Dataset extract Block Start

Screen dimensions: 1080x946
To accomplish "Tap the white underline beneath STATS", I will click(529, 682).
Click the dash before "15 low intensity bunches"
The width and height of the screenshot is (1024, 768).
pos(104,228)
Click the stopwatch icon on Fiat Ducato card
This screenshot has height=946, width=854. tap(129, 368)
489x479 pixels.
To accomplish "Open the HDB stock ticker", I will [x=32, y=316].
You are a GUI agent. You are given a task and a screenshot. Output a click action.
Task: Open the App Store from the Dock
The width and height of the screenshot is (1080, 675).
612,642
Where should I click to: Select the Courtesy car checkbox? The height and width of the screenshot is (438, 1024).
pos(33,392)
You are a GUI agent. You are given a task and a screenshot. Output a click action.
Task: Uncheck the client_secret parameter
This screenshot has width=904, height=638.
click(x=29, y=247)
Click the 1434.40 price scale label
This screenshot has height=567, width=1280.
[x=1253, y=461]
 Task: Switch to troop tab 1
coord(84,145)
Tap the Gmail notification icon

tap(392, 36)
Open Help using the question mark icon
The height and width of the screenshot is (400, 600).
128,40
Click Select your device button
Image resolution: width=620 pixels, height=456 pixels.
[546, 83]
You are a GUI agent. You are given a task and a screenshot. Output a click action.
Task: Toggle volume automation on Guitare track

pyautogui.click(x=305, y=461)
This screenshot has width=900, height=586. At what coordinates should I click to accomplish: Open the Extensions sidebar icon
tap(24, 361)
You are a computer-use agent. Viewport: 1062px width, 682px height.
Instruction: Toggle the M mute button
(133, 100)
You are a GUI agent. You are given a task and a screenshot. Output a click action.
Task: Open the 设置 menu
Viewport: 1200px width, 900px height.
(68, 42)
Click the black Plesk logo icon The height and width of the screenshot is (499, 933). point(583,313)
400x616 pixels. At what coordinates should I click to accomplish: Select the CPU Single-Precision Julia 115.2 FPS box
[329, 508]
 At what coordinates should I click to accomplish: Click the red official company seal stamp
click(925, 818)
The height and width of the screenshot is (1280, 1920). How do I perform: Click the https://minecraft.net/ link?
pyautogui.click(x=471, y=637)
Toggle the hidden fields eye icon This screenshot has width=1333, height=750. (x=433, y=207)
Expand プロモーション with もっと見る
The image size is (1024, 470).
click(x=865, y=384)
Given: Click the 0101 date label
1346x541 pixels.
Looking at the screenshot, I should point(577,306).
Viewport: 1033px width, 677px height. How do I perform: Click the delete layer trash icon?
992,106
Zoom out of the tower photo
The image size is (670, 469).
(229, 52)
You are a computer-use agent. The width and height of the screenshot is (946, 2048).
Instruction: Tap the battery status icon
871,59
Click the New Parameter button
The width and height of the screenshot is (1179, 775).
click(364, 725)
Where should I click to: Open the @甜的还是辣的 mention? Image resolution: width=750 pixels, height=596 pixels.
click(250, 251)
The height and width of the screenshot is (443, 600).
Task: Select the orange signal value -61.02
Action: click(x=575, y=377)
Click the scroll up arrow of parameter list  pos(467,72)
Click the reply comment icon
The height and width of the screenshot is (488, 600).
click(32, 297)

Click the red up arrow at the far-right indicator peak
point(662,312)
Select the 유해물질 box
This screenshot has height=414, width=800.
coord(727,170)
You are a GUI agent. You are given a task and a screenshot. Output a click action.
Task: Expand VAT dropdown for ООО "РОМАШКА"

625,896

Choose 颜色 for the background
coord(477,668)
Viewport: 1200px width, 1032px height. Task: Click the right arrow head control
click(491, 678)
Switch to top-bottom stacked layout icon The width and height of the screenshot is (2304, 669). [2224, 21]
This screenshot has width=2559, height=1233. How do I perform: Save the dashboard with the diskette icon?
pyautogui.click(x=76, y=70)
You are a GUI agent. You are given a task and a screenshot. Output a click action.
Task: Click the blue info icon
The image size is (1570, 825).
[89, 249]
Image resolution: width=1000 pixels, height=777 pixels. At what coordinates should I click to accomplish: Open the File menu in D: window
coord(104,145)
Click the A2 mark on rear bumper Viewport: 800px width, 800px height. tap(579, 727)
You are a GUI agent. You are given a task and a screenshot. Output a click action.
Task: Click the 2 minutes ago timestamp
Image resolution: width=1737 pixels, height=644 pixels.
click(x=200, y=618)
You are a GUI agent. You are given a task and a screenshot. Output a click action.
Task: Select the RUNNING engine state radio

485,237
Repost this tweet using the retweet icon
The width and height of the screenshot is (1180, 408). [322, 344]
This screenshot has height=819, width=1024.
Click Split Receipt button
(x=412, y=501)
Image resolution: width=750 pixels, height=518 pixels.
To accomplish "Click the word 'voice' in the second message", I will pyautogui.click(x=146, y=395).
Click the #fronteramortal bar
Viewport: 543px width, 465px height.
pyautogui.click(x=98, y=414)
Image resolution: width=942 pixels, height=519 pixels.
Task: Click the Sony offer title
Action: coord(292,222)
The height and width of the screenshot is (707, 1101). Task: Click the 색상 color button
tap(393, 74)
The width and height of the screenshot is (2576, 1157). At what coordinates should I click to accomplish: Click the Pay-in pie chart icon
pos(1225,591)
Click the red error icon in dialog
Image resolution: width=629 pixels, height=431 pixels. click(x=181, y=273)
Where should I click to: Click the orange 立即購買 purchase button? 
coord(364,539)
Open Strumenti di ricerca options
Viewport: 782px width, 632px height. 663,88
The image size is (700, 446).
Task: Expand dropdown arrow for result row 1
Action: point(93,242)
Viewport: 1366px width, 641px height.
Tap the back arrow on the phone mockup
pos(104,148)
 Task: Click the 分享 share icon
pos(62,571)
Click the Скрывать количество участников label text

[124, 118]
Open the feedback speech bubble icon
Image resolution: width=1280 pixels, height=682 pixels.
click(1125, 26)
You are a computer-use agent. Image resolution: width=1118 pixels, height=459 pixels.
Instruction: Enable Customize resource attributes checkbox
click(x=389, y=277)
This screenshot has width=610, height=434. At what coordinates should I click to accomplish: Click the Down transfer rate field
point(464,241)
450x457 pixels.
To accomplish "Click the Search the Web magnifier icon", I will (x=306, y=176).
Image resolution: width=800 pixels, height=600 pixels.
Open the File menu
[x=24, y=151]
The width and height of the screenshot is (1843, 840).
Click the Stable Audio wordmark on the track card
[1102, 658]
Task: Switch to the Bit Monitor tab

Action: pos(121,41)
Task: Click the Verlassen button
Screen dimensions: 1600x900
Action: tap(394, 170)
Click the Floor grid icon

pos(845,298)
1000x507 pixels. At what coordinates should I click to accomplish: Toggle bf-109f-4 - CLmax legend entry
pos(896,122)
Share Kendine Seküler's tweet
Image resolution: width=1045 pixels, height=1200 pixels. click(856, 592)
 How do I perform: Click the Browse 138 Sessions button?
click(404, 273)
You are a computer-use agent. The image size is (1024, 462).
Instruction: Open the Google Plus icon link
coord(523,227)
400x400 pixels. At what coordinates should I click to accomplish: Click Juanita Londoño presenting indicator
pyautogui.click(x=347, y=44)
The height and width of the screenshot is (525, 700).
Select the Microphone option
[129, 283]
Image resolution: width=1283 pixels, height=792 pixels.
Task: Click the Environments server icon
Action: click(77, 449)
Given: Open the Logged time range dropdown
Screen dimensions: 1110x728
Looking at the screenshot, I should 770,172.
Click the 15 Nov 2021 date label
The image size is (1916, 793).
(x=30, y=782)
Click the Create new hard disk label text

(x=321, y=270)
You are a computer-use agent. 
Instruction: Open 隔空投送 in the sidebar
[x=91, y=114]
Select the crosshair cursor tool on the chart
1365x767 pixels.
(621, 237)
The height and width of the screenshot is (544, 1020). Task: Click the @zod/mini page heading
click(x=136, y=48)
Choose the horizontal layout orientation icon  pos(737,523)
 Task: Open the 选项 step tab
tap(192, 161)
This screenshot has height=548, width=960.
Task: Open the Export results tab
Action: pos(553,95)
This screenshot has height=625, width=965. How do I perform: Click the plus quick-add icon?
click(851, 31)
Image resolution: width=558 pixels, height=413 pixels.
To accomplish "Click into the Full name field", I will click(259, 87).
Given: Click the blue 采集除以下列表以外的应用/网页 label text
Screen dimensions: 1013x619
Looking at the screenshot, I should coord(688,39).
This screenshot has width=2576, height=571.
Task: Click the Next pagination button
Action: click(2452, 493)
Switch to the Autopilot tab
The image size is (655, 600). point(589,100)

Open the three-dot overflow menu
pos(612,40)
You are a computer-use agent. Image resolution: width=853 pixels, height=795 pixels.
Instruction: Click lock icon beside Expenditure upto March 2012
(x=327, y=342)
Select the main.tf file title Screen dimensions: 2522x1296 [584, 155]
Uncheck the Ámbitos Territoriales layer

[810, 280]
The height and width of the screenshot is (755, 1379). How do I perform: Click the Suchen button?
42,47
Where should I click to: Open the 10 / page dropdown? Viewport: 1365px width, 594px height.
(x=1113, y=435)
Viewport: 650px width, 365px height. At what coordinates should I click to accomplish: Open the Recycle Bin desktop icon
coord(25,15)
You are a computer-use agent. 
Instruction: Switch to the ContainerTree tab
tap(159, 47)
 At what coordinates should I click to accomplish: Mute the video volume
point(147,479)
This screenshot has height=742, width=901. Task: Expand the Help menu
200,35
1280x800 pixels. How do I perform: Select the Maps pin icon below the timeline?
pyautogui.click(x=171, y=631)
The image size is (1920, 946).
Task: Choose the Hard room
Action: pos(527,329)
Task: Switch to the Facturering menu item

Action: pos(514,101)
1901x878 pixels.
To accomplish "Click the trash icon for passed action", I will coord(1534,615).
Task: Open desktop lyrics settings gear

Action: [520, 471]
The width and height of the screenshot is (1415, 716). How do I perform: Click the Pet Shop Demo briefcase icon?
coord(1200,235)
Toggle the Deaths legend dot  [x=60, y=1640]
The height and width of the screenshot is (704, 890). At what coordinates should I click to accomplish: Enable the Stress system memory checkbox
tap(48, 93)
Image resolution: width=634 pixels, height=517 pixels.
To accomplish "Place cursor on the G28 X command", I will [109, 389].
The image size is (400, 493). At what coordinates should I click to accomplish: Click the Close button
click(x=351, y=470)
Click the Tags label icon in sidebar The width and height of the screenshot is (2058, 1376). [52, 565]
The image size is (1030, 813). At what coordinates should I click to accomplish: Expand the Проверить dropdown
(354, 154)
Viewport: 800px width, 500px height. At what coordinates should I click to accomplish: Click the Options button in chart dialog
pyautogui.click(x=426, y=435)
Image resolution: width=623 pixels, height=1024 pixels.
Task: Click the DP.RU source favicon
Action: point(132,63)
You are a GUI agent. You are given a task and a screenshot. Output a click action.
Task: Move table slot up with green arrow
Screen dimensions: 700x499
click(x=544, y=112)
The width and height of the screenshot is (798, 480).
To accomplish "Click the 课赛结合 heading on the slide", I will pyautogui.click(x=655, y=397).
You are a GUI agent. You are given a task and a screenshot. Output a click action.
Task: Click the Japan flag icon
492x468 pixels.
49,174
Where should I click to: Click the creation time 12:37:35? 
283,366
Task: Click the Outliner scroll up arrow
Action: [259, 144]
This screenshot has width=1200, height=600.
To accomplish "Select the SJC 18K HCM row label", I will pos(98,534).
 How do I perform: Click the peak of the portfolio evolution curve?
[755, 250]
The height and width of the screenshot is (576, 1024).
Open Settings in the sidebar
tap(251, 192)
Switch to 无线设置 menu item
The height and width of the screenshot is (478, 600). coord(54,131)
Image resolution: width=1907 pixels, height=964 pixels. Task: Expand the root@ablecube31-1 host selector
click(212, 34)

Dataset extract Block End

Filter the entries down to the lines with the word "blue" in them.

Task: Click the blue info icon
Given: Click the blue 采集除以下列表以外的应用/网页 label text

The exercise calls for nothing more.